Performance Evaluation of Uplink Cell-free Massive MIMO Network under Weichselberger Rician Fading Channel

Abstract

Cell-Free Massive Multiple Input Multiple Output (CF M-MIMO) is one of the promising technologies for future wireless communication such as (5G) and beyond fifth-generation (B5G) networks. It is a type of network technology that uses a massive number of distributed antennas to serve a large number of users at the same time. There are no predefined cells in this network, and users are not assigned to a specific base station or cell. Its ability to provide high spectral efficiency (SE) and energy efficiency (EE), as well as improved coverage and interference management, compared to traditional cellular networks. However, estimating the channel with high performance and low computational methods is still a problem. Different algorithms have been developed to address these challenges in channel estimation. One of the high-performance channel estimators is a phase-aware minimum mean square error (MMSE). This channel estimator has high computational complexity. To address the shortcomings of the existing estimator, this thesis proposed an efficient channel estimator that is a phase-aware element-wise minimum mean square error (PA-EW-MMSE) with QR decomposition and precoding matrix at the user side. The focus of this thesis is on the uplink (UL) phase of CF M-MIMO, where both the access point (AP) and user equipment (UE) has multiple antennas, and the communication channel is subject to Weichselberger Rician fading. The investigated channel model consists of a line of sight (LoS) and non-line of sight (NLoS) components.
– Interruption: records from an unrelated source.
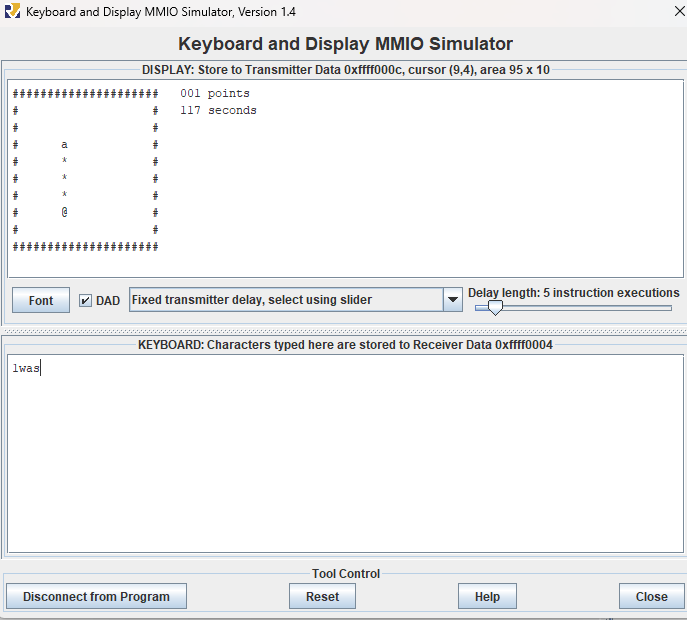This screenshot has width=687, height=620.
Task: Click the dotted divider between display and keyboard panels
Action: pyautogui.click(x=343, y=331)
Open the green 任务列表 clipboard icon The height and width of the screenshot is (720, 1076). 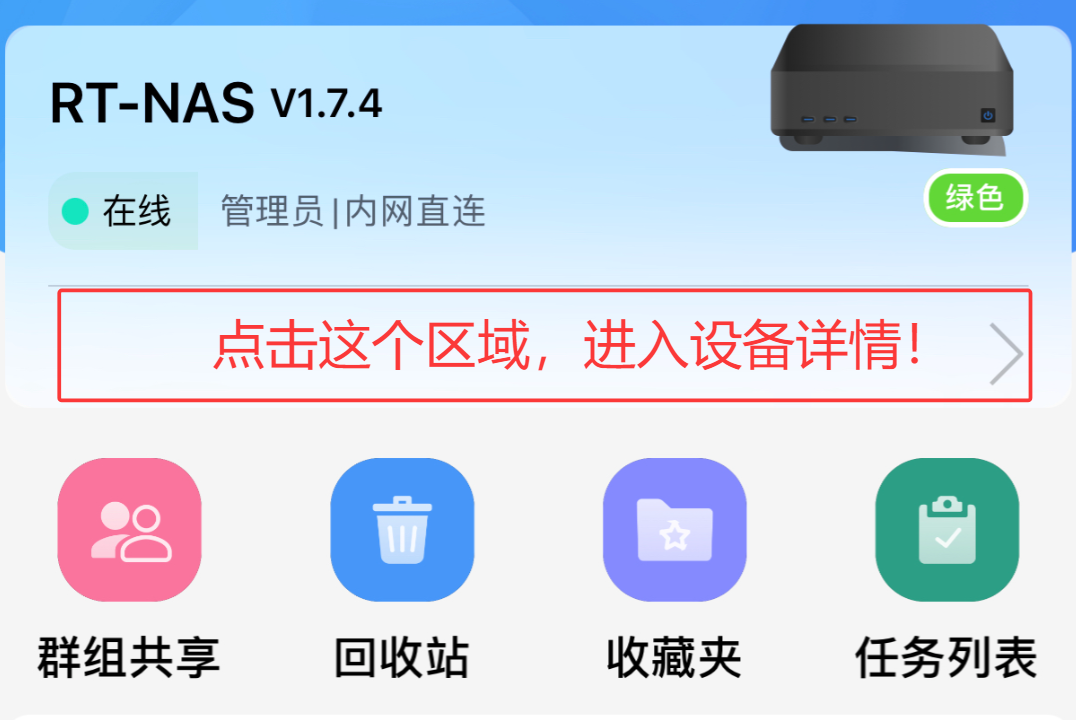947,530
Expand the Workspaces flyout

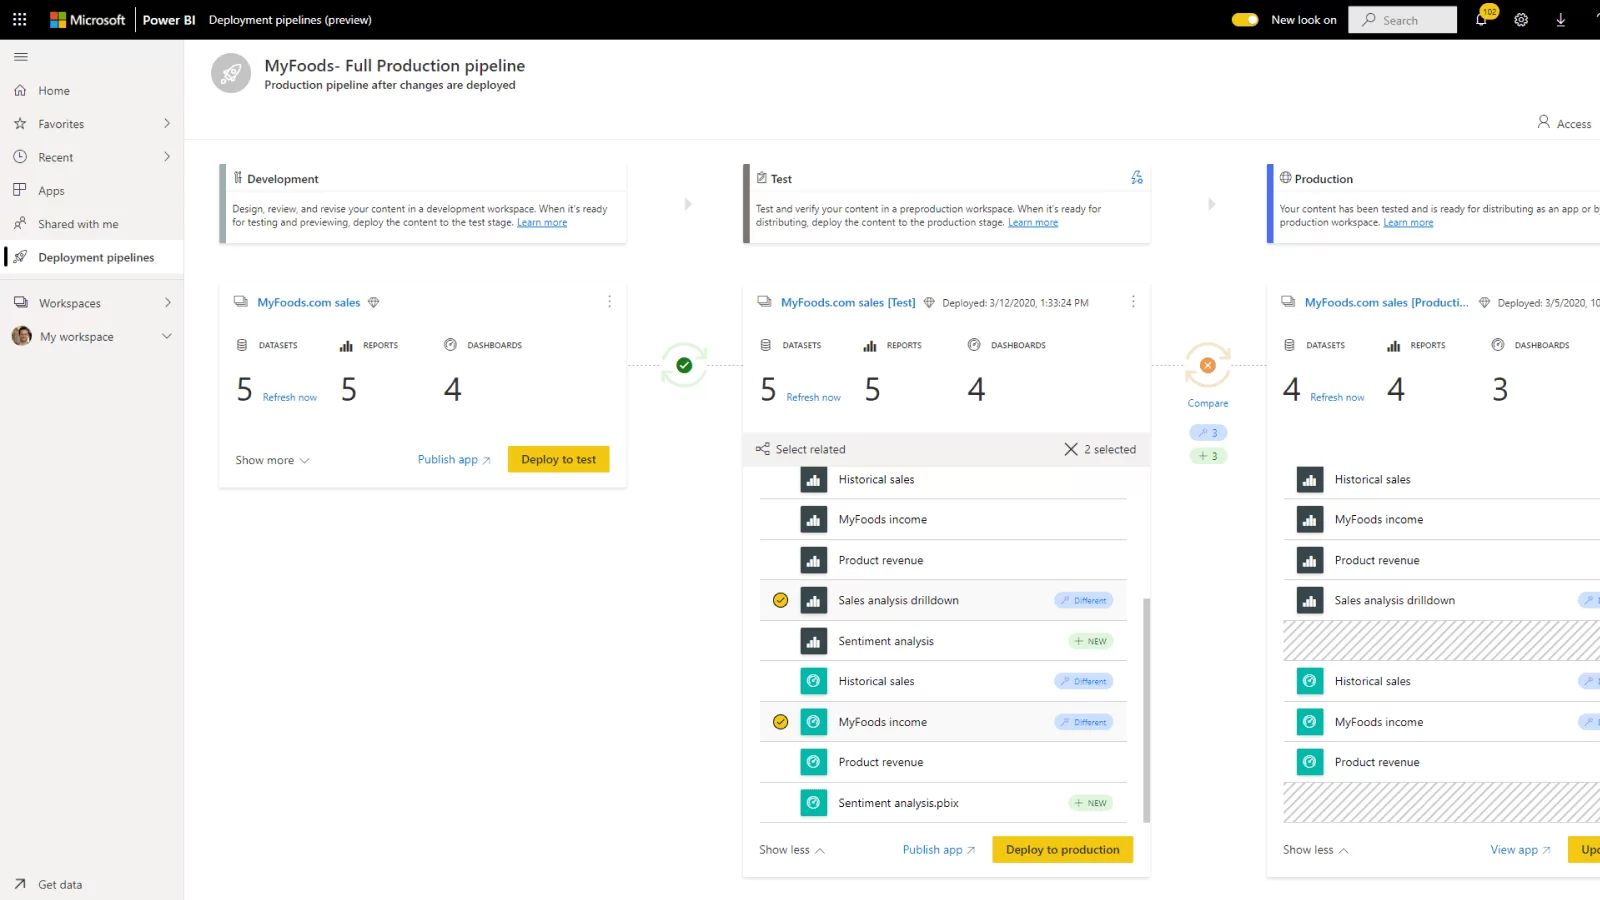tap(167, 303)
To account for the effects of mobility and phase noise on the phase shifts, the phase of the LoS component is modeled as a random variable that is uniformly distributed. The closed form uplink SE with phase MMSE and proposed estimator are evaluated for MMSE combining. The EE and area throughput are also calculated from the SE. The complexity of the MMSE and the proposed channel estimator are compared. The simulation results show that the proposed estimator achieved the best SE, EE, and area throughput performance with a substantial reduction in the complexity of the computation.